Abstract: This article describes how to build a Spark cluster development environment based on Jupyter Notebook.

This article is shared by Apr Pengpeng in The Spark Cluster Development Environment Based on Jupyter Notebook in Huawei Cloud community.

I. Concept introduction:

Sparkmagic: It is a working tool in JupyterNotebook that interacts with a remote Spark cluster through the Livy server Spark REST. The Sparkmagic project includes a set of frameworks for interactively running Spark code in multiple languages and some kernels that you can use to convert the code in the Jupyter Notebook to run in the Spark environment.

2. Livy: It is an open source REST service based on Spark. It can submit code snippet or serialized binary code to the Spark cluster for execution through REST. It provides the following basic functions: Submit Scala, Python, or R code snippet to the remote Spark cluster for execution, submit Spark jobs written by Java, Scala, or Python to the remote Spark cluster for execution, and submit batch applications to run in the cluster

Ii.

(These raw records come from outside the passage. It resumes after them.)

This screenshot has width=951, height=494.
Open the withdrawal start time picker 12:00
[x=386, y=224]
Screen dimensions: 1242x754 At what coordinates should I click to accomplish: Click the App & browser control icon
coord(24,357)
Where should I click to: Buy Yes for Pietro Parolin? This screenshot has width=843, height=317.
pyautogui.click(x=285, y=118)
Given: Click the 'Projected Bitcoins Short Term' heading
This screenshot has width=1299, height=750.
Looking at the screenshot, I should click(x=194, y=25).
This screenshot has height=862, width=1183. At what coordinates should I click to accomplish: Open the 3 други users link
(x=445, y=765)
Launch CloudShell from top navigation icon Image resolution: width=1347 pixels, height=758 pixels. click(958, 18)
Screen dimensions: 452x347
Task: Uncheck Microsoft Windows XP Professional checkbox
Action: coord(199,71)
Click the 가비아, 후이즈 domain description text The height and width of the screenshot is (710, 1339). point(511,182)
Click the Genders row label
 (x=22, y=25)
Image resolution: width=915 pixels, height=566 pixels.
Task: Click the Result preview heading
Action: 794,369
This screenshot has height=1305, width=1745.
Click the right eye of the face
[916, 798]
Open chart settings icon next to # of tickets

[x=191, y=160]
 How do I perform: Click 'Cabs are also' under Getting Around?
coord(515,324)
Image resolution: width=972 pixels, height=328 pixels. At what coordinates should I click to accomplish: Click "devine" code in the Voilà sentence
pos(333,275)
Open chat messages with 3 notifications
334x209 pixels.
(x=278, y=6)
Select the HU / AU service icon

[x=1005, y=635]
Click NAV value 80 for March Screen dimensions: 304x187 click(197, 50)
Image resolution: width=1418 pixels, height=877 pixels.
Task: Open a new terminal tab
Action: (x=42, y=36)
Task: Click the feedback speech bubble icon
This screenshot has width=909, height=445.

The basic framework is shown in the following figure:

Three, preparation:

The Saprk cluster is provided. You can build or use Huawei cloud services, such as MRS, and install the Spark client on the cluster. With node () can be docker containers or virtual machine installation Jupyter Notebook and Livy, the path of the installation package for: livy.incubator.apache.org/download/

Configure and start Livy:

Modify livy. Conf reference: enterprise-docs.anaconda.com/en/latest/a…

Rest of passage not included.